— EXERCISE —
Take each line of the records below that contains the string "computer" and copy it.

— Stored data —
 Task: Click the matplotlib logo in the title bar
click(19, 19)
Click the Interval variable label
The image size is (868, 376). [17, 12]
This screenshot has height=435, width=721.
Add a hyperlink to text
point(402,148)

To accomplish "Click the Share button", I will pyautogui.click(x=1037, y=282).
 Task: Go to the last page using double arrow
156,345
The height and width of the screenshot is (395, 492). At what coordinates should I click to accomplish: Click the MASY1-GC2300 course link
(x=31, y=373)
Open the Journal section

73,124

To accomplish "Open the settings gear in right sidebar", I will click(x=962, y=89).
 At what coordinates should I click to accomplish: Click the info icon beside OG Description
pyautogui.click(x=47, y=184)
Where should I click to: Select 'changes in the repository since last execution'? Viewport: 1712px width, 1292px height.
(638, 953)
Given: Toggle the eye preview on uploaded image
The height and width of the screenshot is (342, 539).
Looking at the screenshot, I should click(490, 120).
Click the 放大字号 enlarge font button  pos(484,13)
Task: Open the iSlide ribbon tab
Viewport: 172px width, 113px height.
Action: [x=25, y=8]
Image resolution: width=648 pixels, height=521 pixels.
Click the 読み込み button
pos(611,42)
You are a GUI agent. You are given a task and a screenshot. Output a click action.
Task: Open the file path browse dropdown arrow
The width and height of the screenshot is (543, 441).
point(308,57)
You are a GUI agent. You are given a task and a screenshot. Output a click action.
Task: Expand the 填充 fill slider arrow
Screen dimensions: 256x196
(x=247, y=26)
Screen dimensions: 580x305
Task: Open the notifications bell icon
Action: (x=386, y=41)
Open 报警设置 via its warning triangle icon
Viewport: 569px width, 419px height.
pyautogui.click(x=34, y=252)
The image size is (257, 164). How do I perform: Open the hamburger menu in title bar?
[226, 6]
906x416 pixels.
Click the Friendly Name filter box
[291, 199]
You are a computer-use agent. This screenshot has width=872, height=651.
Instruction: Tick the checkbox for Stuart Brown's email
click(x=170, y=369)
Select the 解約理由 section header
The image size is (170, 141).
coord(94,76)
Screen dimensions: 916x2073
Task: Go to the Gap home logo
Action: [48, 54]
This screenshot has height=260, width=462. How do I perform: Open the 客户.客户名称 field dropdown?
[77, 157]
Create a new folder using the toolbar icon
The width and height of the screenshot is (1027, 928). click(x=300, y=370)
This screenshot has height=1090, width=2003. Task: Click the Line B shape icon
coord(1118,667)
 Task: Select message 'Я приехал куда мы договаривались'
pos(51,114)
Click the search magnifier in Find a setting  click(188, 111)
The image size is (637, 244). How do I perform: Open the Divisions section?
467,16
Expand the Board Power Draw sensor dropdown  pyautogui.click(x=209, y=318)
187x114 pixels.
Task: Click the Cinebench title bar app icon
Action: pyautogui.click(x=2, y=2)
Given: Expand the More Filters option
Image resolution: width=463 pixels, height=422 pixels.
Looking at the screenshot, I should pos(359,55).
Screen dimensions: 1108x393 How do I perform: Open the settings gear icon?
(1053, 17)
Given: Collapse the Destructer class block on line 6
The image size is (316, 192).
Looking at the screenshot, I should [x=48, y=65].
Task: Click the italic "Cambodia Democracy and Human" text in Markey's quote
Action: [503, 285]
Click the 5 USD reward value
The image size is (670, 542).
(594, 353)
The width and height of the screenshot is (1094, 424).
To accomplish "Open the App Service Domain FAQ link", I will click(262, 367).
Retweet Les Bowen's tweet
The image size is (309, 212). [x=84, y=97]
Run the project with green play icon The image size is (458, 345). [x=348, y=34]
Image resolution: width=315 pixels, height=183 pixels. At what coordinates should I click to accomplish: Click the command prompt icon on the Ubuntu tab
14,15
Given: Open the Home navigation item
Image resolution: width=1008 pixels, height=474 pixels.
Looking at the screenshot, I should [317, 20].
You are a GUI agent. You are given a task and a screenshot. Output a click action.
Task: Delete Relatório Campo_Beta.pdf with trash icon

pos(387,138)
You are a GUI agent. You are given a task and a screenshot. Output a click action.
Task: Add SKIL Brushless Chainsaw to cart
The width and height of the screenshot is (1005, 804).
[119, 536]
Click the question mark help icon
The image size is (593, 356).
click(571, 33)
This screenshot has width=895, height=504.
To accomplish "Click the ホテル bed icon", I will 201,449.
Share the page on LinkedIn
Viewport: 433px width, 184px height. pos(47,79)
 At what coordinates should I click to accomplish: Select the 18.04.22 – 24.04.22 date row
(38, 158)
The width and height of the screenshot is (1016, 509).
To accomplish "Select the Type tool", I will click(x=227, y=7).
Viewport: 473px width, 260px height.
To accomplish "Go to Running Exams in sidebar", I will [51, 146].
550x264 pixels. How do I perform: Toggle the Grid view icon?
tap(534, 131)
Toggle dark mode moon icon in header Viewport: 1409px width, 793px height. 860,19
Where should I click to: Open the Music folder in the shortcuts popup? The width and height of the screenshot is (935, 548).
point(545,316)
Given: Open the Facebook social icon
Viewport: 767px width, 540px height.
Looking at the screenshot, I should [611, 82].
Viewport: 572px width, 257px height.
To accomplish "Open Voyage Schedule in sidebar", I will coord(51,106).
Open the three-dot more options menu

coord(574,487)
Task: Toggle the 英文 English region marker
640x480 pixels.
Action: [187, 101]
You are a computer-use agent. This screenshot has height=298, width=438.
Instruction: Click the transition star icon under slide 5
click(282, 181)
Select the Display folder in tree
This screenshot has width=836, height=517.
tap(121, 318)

— RESULT BELOW —
You are a computer-use agent. This screenshot has width=872, height=651.
You are a computer-use agent. This screenshot has height=298, width=438.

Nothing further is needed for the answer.